Ecart d’âge dans le couple: la prédatrice et la profiteuse
Audrey Van Ouytsel voit, elle, de la réprobation, «mais toujours lorsque c’est la femme qui est plus âgée. Et c’est encore un héritage du sexisme et de la domination masculine: une femme beaucoup plus jeune que son compagnon est perçue comme une petite chose fragile, à protéger et forcément plus belle et mieux conservée qu’une femme de l’âge qu’a l’homme». Et le côté protecteur mis en avant a bon dos: «Les hommes ont souvent plus de moyens financiers, ce qui est aussi une conséquence du patriarcat. En revanche, une femme beaucoup plus âgée que son compagnon, ça passe mal parce que la vision ancrée, encore aujourd’hui, ne considère la femme que par sa fonction reproductrice ou son côté sexuellement attractif.» La thérapeute cite l’exemple d’une patiente de 50 ans qui sort avec un homme de 38 ans: «Elle cache cette relation parce qu’elle s’en sent honteuse. Dans la plupart des situations analogues, ce ne sont pas des couples officiels: chacun vit chez soi et les femmes n’osent même pas en parler à leurs proches.»
Ce qui revient à dire que la médiatisation, début des années 2000, des «cougars», ces femmes quadras ou quinquas s’affichant avec des hommes beaucoup plus jeunes, a fait long feu? «Le show-biz, les séries télé – comme Sex in the City, à l’époque – et les médias diffusent de nouvelles normes, mais, après, les gens les appliquent ou pas.
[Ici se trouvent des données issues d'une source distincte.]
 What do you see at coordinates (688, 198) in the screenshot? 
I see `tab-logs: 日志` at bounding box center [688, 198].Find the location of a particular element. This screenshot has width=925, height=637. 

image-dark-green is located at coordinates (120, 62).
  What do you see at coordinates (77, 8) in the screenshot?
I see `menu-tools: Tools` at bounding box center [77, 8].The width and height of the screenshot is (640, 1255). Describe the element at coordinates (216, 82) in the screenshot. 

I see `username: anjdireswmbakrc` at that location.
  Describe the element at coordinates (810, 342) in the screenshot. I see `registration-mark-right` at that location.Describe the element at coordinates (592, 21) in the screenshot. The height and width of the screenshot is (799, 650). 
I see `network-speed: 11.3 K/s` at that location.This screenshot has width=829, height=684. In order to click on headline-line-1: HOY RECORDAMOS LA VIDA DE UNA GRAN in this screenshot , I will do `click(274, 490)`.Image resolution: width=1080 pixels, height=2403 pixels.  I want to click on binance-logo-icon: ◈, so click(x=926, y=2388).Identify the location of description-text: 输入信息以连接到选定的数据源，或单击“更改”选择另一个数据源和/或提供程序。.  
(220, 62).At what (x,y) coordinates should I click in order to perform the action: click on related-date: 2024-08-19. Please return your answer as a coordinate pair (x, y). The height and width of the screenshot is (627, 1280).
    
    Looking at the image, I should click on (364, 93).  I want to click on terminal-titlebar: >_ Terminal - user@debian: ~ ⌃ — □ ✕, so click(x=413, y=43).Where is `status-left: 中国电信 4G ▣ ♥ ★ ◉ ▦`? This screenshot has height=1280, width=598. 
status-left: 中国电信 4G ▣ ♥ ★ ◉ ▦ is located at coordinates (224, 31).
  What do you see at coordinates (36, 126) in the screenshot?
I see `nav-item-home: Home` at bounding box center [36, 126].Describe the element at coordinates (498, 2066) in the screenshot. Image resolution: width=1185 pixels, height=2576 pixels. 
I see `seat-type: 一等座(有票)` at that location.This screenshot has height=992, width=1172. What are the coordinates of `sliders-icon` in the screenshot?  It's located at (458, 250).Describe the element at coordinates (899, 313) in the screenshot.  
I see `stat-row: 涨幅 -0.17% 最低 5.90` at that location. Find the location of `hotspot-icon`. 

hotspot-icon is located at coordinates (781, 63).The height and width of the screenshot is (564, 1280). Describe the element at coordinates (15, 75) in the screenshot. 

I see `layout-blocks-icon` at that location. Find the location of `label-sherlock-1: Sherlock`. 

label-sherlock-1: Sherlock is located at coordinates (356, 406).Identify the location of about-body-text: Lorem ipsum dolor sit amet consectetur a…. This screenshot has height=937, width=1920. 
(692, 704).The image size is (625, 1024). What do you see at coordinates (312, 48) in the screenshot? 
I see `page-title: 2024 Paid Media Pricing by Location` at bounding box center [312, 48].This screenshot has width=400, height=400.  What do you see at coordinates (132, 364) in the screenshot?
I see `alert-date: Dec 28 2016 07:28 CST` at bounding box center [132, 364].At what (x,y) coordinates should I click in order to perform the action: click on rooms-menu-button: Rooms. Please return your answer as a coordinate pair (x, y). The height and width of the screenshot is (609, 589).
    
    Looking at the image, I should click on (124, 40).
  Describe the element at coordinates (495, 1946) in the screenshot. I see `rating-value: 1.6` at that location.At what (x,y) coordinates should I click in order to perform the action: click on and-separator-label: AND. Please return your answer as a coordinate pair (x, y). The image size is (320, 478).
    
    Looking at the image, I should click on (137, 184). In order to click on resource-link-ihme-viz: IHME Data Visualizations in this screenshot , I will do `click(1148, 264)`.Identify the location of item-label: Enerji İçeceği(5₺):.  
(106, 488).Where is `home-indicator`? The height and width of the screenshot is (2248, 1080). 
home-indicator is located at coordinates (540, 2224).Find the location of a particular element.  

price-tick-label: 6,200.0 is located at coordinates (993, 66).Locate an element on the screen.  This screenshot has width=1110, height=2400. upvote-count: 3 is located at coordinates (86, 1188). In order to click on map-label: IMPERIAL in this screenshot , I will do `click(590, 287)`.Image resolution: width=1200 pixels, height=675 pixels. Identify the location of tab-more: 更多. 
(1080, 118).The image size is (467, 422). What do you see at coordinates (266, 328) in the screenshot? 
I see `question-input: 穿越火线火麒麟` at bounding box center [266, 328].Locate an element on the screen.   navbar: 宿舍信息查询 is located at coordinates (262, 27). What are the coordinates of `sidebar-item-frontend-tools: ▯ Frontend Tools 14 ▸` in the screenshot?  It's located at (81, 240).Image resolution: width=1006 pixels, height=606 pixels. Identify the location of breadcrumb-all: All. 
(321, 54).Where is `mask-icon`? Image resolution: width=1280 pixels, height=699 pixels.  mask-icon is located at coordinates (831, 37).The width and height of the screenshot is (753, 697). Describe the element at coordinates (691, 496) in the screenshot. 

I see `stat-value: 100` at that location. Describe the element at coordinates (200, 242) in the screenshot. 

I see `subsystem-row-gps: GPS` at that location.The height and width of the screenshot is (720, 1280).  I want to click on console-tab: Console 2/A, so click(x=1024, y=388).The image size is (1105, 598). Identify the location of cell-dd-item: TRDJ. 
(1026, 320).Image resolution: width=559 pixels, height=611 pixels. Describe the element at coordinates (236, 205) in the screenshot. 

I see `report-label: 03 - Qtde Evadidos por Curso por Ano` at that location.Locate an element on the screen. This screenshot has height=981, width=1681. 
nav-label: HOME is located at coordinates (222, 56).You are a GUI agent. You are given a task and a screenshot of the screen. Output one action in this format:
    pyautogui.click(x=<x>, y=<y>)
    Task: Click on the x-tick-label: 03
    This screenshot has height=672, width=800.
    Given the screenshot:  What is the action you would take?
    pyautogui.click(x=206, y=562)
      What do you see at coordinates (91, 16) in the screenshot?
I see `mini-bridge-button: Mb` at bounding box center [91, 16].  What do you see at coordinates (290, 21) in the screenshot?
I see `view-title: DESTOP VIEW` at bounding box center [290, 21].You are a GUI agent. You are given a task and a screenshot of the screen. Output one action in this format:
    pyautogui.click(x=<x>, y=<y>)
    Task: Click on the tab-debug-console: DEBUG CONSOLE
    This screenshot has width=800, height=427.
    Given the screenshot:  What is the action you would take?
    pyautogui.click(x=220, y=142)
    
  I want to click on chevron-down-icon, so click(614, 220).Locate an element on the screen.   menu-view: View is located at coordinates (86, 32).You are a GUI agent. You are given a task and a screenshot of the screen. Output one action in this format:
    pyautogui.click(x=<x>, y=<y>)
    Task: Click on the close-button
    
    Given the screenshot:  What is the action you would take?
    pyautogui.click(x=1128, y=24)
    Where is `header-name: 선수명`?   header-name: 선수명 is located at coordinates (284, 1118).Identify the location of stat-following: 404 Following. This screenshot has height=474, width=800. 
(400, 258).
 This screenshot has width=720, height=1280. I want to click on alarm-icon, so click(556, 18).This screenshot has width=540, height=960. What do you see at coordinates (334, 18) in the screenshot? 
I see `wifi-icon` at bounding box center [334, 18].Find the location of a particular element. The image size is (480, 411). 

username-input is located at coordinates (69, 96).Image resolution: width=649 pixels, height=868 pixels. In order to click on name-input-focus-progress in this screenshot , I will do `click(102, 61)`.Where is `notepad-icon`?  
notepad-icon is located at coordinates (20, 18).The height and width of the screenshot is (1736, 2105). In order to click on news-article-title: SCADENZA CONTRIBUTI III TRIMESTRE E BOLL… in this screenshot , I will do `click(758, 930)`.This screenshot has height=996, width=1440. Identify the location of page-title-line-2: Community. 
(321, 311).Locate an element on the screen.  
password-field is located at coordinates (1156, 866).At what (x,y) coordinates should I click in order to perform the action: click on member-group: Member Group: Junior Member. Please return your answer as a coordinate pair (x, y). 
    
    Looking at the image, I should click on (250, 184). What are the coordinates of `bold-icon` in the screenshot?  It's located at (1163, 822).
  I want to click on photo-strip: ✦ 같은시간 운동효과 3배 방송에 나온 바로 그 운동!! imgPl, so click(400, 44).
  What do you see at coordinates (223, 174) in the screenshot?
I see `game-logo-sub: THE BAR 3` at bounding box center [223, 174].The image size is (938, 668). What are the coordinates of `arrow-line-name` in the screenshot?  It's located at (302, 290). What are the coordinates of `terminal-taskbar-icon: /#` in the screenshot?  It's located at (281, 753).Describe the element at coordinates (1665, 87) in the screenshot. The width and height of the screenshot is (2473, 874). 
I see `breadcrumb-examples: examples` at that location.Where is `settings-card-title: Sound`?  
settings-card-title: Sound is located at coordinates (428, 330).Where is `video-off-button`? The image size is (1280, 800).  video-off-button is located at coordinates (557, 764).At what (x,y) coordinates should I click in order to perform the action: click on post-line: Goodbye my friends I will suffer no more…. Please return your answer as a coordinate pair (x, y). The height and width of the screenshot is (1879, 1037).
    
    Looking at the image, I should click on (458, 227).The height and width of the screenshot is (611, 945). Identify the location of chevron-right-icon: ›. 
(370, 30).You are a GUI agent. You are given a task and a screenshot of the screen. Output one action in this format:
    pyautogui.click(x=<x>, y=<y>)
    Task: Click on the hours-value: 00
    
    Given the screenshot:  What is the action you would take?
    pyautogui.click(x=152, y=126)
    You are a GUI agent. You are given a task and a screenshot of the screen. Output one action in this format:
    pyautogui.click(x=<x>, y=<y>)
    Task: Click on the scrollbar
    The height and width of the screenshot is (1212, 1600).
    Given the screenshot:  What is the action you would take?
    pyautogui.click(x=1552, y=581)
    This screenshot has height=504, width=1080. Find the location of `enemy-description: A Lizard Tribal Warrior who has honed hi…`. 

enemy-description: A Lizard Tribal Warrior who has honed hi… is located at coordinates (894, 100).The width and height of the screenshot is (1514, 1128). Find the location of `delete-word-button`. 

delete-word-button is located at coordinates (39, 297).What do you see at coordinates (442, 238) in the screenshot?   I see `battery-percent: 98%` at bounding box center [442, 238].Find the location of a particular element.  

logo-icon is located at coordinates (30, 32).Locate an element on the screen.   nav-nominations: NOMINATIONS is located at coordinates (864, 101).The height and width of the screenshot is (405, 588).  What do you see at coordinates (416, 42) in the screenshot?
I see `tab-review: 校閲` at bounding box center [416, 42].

Et puis, rien que ce surnom… Alors qu’elles sont souvent indépendantes financièrement, on les réduit à des chasseuses de petits jeunes, ayant des besoins sexuels insatiables, qui auraient rarement une relation sentimentale stable. C’est une forme de sexisme intériorisé puisqu’on n’évoque jamais l’idée qu’une femme de 50 ans va se mettre en couple avec un homme de 28 et vivre avec lui jusqu’à la fin de ses jours. Comme si l’histoire d’amour romantique est impossible pour elle. En fait, la mauvaise, c’est toujours la femme: plus âgée, c’est une prédatrice; plus jeune, c’est une profiteuse, qui se fait entretenir, qui choisit un vieux qui a de l’argent en échange de sa beauté.»
De quoi pousser Aurélie aussi hors des clichés chers aux commérages. «Quand j’ai connu Adrien, il gagnait 1.230 euros… On était donc un peu ric-rac mais on s’en foutait. Du moment qu’on mangeait et qu’on s’aimait.» Ce qui vaut en somme à tous les âges.